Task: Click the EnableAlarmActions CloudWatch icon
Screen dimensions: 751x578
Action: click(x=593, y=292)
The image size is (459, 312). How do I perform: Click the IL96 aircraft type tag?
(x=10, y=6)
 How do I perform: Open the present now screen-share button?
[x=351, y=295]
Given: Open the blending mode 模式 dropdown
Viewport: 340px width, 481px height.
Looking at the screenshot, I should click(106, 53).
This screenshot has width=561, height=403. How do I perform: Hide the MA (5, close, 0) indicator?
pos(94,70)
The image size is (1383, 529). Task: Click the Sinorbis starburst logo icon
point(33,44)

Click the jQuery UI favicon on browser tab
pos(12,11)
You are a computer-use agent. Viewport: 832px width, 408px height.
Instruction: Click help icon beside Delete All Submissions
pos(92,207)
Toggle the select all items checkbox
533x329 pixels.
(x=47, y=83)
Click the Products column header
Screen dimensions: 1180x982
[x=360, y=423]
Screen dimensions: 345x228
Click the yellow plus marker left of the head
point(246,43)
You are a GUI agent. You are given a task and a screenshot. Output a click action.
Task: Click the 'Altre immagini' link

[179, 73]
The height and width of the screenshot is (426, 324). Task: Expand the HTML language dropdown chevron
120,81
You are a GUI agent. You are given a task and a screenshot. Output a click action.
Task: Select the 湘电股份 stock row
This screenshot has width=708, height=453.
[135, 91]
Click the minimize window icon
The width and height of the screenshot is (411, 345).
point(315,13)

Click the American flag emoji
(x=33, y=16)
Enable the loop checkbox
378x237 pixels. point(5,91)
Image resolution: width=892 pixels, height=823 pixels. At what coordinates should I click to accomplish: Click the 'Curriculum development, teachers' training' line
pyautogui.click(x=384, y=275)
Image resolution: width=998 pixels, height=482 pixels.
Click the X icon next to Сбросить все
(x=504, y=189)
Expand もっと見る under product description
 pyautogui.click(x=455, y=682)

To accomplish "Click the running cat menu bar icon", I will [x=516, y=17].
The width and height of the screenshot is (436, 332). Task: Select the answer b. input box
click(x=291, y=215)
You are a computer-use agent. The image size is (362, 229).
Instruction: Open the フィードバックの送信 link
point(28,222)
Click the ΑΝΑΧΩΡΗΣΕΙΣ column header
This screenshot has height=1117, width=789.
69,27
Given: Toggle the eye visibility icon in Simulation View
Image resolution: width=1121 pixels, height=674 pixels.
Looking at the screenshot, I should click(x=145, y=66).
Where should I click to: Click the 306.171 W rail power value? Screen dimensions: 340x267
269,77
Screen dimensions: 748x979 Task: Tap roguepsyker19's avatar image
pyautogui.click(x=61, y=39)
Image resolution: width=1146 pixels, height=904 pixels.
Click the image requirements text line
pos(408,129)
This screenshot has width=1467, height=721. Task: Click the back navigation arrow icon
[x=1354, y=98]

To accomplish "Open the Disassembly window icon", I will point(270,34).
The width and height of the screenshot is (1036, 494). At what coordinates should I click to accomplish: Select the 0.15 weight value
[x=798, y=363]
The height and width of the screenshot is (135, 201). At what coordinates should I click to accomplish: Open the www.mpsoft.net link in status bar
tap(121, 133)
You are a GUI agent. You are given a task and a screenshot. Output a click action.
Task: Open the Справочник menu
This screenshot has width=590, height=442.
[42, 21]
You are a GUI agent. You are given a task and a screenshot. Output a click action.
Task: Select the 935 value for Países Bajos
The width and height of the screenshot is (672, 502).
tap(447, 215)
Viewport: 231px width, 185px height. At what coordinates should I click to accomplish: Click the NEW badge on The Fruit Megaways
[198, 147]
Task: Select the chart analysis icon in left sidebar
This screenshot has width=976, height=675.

AUFGABENDETAILS: Kopiere aus den Daten den Abschnitt von der Zeile mit „Screen dimensions: 345x228“ bis einschließlich der Zeile mit „378x237 pixels. point(5,91)“ Zeichen für Zeichen.

SCHRIFTLICHE ANTWORT:
Screen dimensions: 345x228
Click the yellow plus marker left of the head
point(246,43)
You are a GUI agent. You are given a task and a screenshot. Output a click action.
Task: Click the 'Altre immagini' link

[179, 73]
The height and width of the screenshot is (426, 324). Task: Expand the HTML language dropdown chevron
120,81
You are a GUI agent. You are given a task and a screenshot. Output a click action.
Task: Select the 湘电股份 stock row
This screenshot has width=708, height=453.
[135, 91]
Click the minimize window icon
The width and height of the screenshot is (411, 345).
point(315,13)

Click the American flag emoji
(x=33, y=16)
Enable the loop checkbox
378x237 pixels. point(5,91)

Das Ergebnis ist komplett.